SUPPLIED MATERIAL
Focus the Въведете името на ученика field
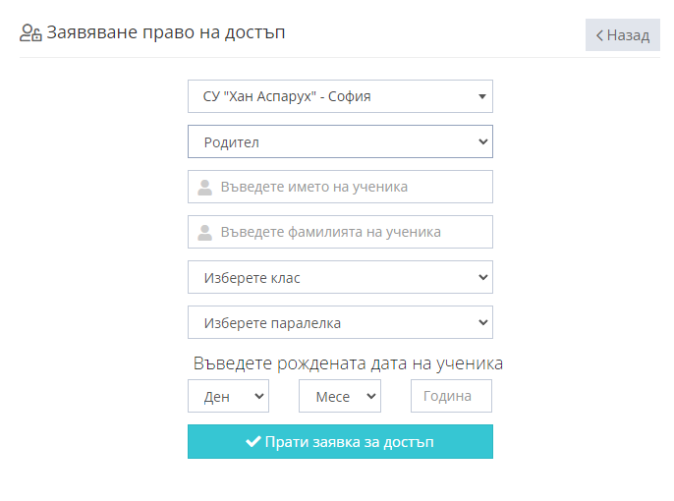point(340,187)
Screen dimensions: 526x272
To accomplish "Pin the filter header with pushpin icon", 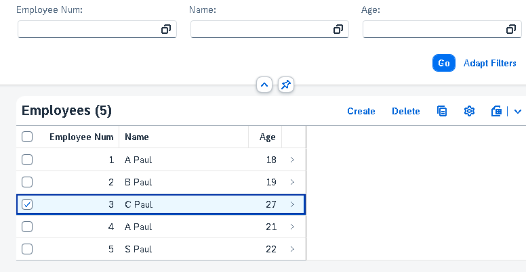I will click(x=286, y=85).
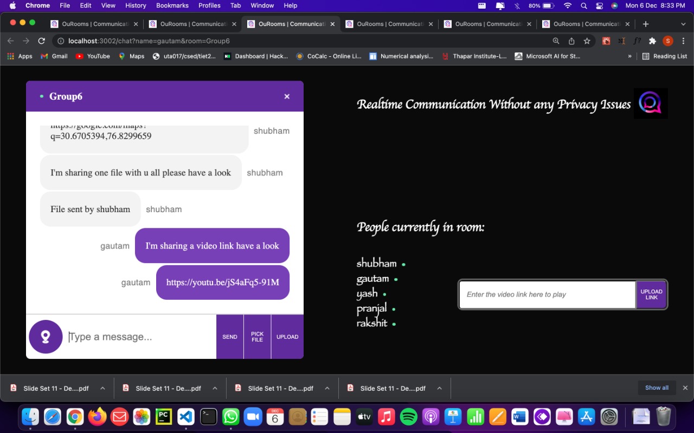Open Spotlight search from the menu bar

[583, 6]
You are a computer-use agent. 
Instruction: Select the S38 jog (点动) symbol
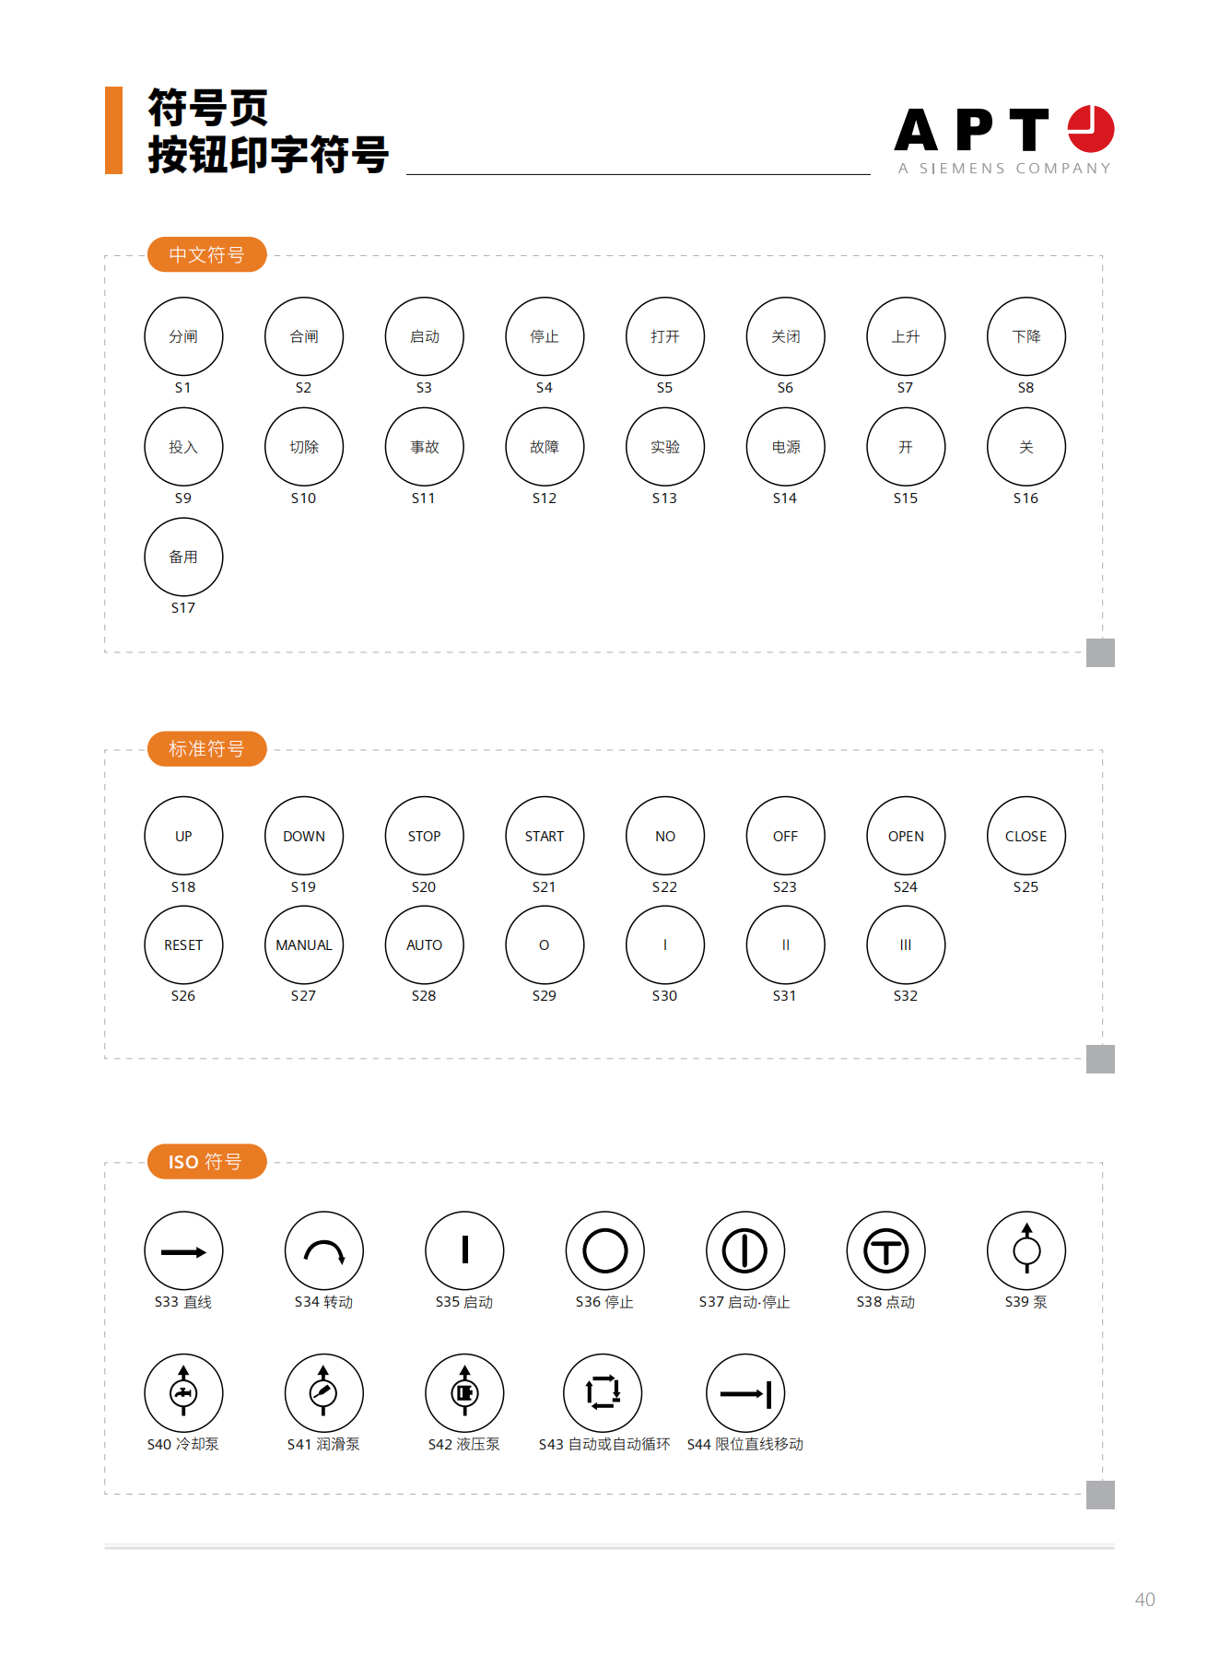(x=885, y=1250)
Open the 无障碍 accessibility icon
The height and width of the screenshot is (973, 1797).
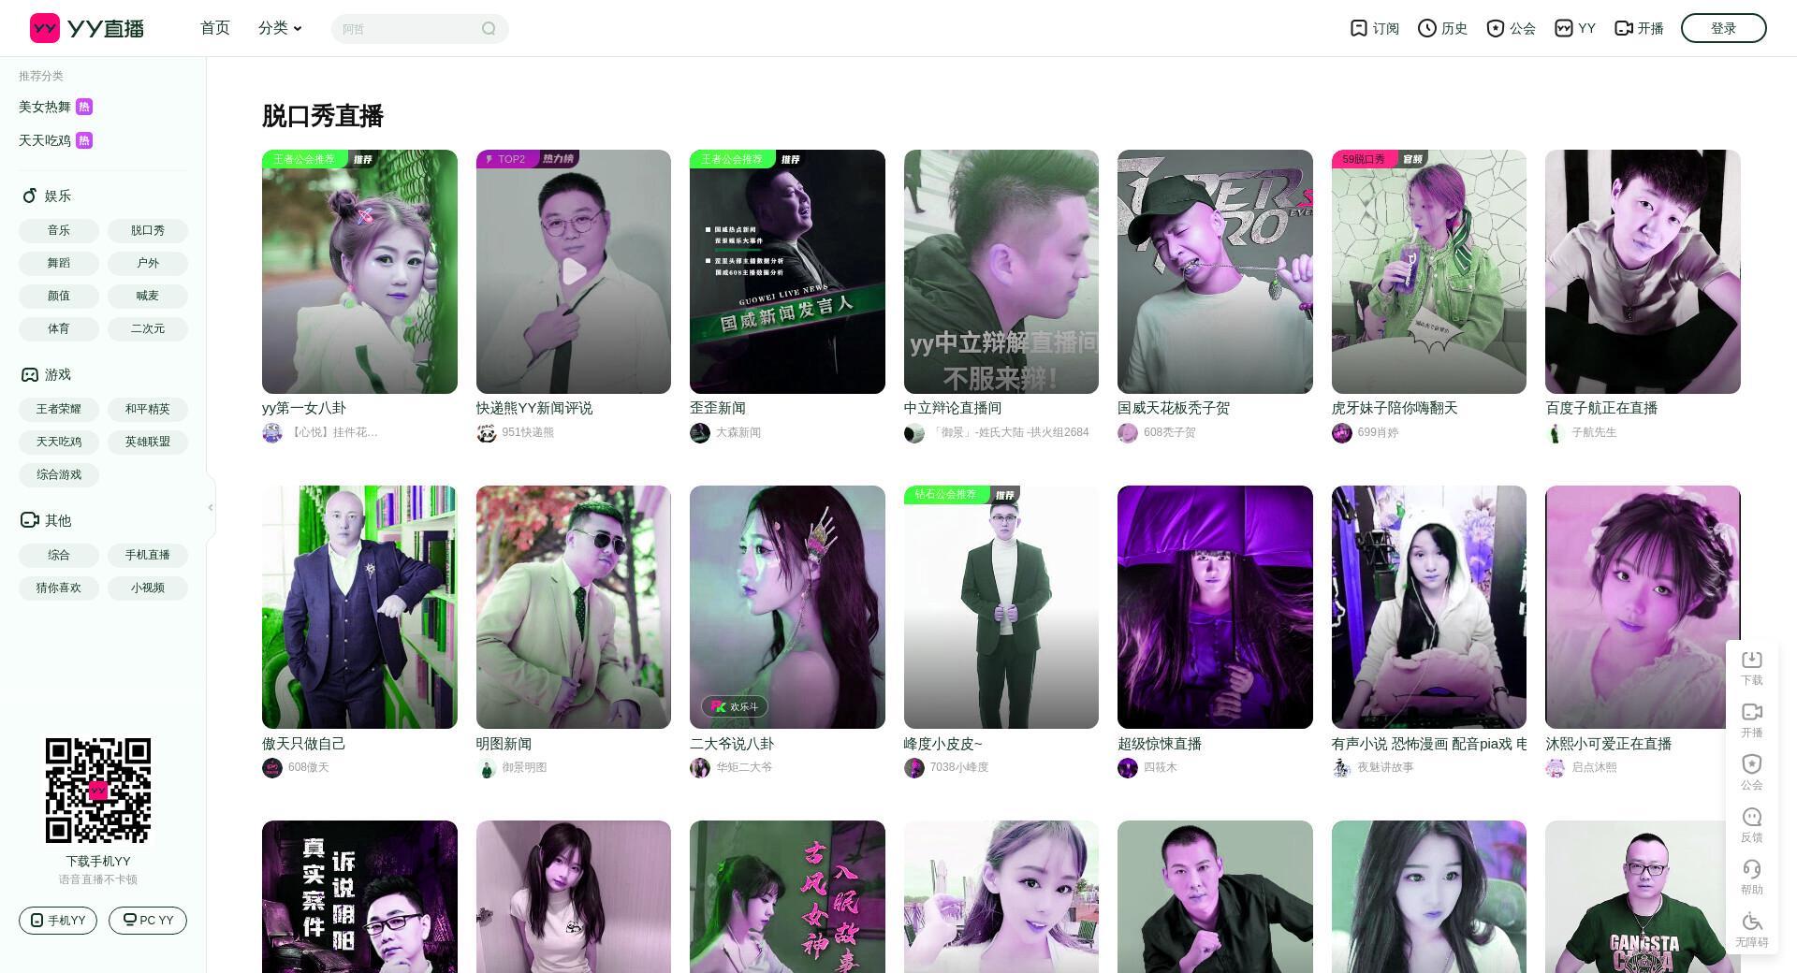[x=1752, y=922]
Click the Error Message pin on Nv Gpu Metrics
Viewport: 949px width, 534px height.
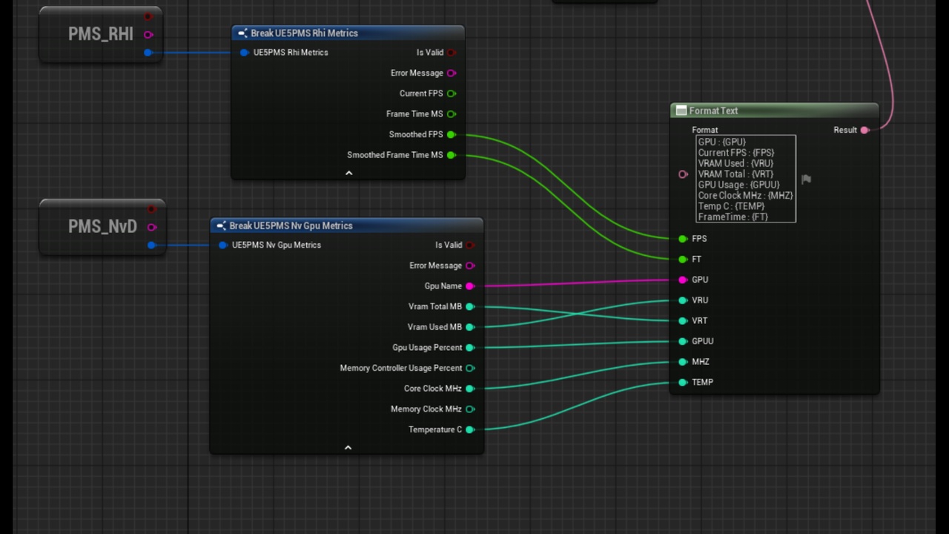click(470, 266)
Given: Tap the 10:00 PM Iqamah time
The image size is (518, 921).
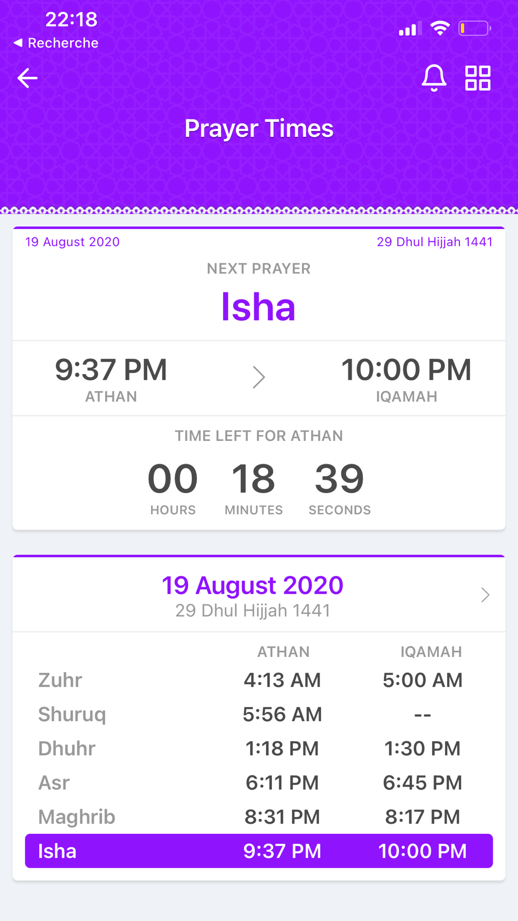Looking at the screenshot, I should 406,370.
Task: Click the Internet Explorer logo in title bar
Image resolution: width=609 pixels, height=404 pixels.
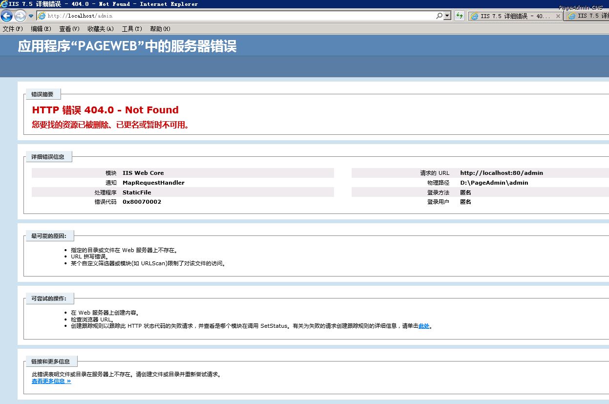Action: coord(4,4)
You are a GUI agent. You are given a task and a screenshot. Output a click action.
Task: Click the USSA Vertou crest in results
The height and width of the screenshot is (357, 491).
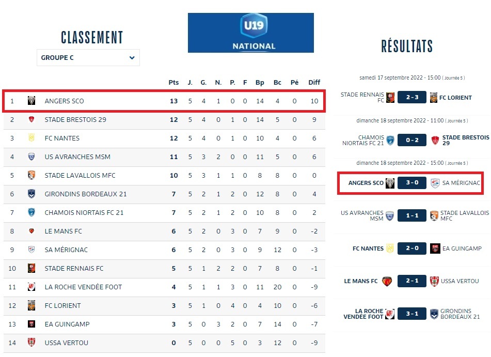click(x=435, y=281)
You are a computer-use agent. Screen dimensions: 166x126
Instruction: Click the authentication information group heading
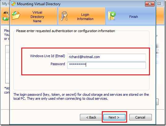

WORK ITEM
Take the lines from the one that contains "Task: Click the Internet" down to the last line of the listing above, both included, and set them down exactly, leaving out pictures.

ANSWER TO THIS PROBLEM
Task: Click the Internet Explorer logo in title bar
Image resolution: width=609 pixels, height=404 pixels.
Action: coord(4,4)
You are a GUI agent. You are given a task and a screenshot. Output a click action.
Task: Click the USSA Vertou crest in results
The height and width of the screenshot is (357, 491).
click(x=435, y=281)
You are a computer-use agent. Screen dimensions: 166x126
Instruction: Click the authentication information group heading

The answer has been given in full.